* _What the task requires_: Wherever a line holds the word "computer", copy that line from the data.
----------------
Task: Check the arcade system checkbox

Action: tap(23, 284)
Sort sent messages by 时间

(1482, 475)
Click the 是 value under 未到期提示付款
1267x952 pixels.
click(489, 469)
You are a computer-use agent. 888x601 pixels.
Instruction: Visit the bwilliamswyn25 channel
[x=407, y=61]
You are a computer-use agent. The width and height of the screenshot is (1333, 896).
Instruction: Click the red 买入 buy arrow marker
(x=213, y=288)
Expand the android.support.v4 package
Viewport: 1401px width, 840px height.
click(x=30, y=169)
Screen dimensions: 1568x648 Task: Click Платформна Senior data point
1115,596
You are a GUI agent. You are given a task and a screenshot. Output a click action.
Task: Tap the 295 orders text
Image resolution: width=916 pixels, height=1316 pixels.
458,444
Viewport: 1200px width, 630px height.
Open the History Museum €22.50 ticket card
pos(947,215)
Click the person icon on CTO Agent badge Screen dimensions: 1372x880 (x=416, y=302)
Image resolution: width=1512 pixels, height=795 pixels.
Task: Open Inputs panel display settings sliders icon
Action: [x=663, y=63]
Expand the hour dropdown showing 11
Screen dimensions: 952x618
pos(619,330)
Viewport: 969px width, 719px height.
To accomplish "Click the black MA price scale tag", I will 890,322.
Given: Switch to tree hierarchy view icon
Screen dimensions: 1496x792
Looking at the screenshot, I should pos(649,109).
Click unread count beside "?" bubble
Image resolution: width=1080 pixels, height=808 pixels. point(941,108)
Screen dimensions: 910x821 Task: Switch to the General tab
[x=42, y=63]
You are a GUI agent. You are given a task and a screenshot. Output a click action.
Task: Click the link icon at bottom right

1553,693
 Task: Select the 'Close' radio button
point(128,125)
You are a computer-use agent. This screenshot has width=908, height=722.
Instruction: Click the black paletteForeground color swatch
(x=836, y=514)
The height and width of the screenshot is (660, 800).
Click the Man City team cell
----------------
* _Task output_:
You are a computer-use agent. 888x601 pixels.
You are a computer-use agent. The width and height of the screenshot is (1333, 896).
You are a computer-use agent. This screenshot has width=908, height=722.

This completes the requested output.